The loss of rent-regulated housing to vacancy deregulation is combining with the loss of subsidized housing and with rising rents overall to dramatically shrink the city’s supply of housing affordable to low-income households. Between 2002 and 2014, the city lost nearly 440,000 units of housing affordable to households with incomes below twice the federal poverty threshold.

The study “focused on the rents being paid by tenants who have recently moved. This eliminates the tendency of lower rents paid by long-time tenants to smooth out market changes and mask the changes that affect tenants who are looking for a place to live.” (Slide 3)

This focus somewhat undercuts CSS’ claim that rents in general are rising rapidly because rents for vacancies typically rise much faster than those for existing tenancies. That being said, the study confirms the sense of many that outer-borough neighborhoods are rapidly gentrifying and becoming unaffordable to the households who had historically made their homes there. As CSS indicates, their analysis will certainly be relevant to the debates raging over how to regulate NYC’s housing stock.
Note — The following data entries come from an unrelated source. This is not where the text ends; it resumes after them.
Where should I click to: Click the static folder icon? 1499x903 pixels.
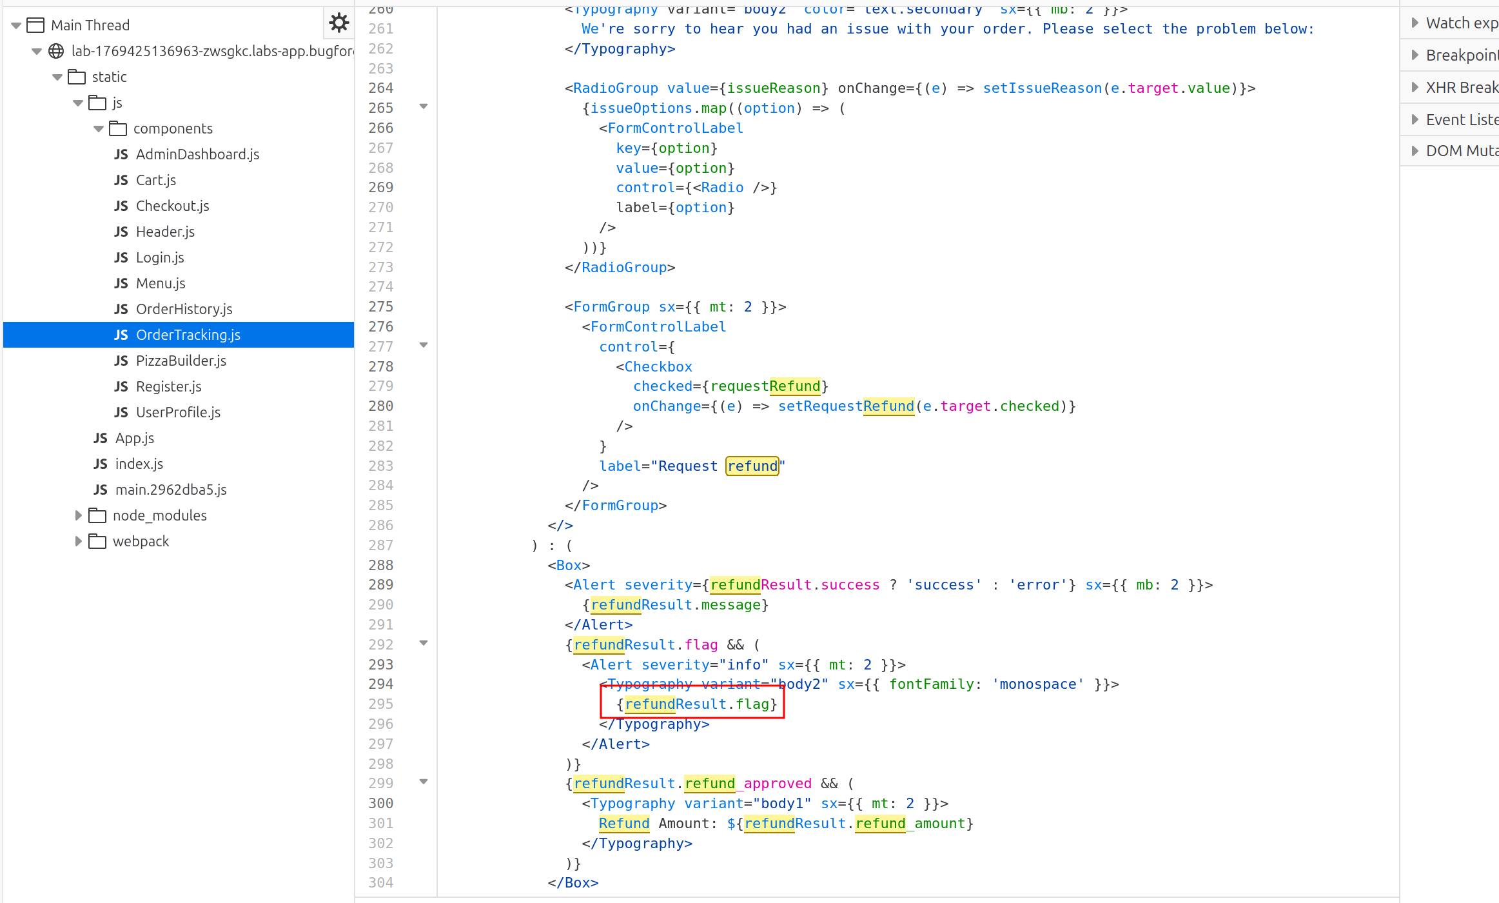click(77, 77)
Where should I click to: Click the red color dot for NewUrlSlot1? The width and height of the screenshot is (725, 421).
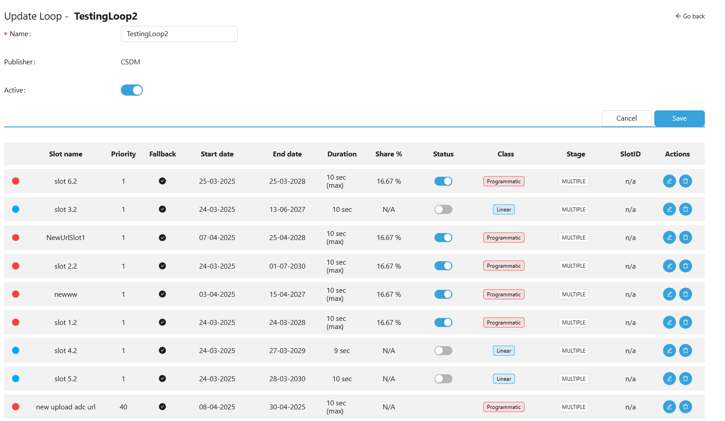tap(16, 237)
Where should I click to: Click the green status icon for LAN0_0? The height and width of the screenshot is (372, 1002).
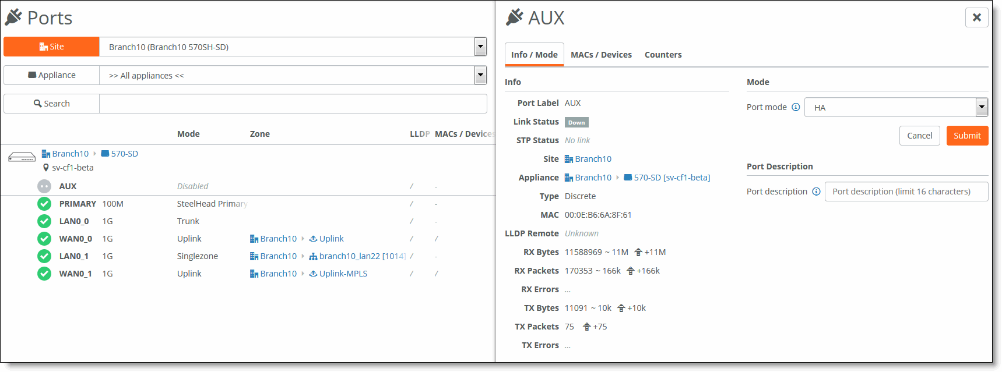pos(44,221)
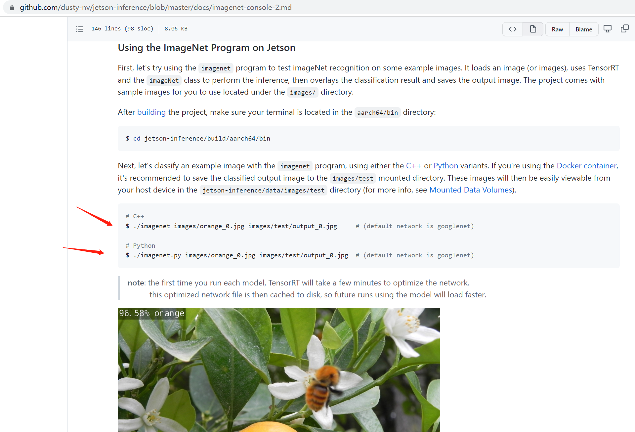Click the orange classification result image
The height and width of the screenshot is (432, 635).
click(x=278, y=369)
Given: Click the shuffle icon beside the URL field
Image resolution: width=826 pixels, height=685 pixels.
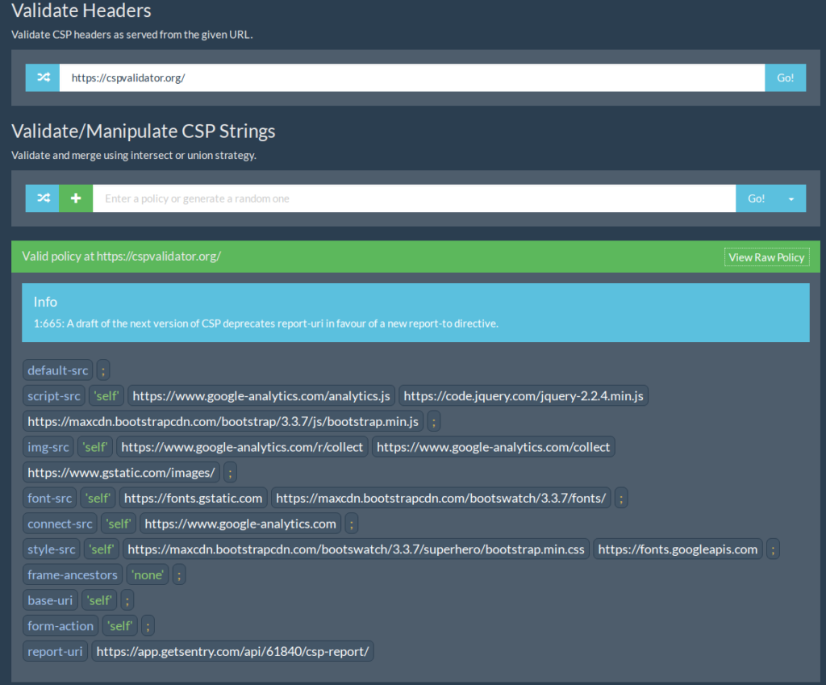Looking at the screenshot, I should click(x=42, y=77).
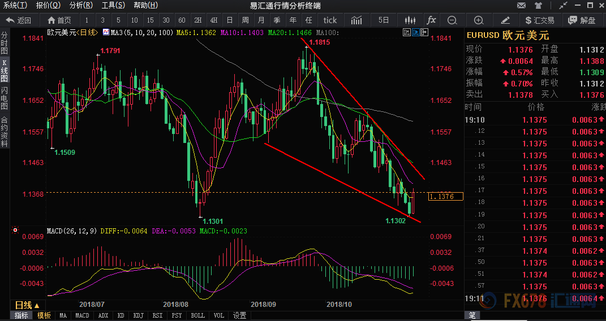606x321 pixels.
Task: Switch chart to 2H timeframe
Action: tap(198, 20)
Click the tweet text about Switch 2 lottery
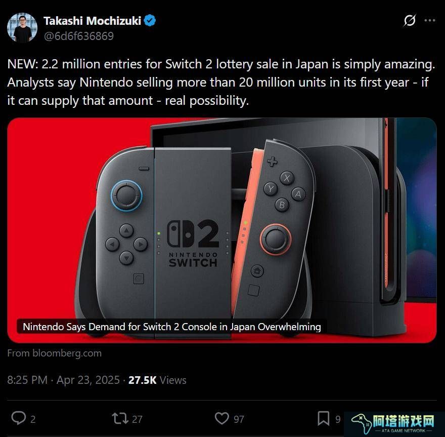 click(x=221, y=83)
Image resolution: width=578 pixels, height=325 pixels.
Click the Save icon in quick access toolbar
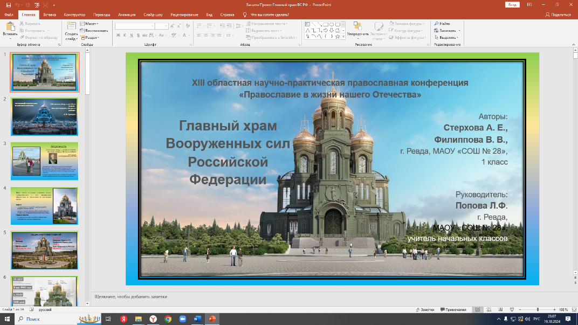pyautogui.click(x=8, y=5)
It is also relevant to debates over zoning. New York City’s population has grown by almost a million and a half people since 1980. That increase puts a lot of pressure on the cost of housing. Unless, the City comes up with a plan to increase the supply of housing, market pressures will just keep pushing rents higher and higher. Mayor de Blasio is well aware of this, so it will be interesting to see whether the City Council will be on board with plans to increase density throughout the City. Greater density is a necessary component of any affordable housing strategy for NYC.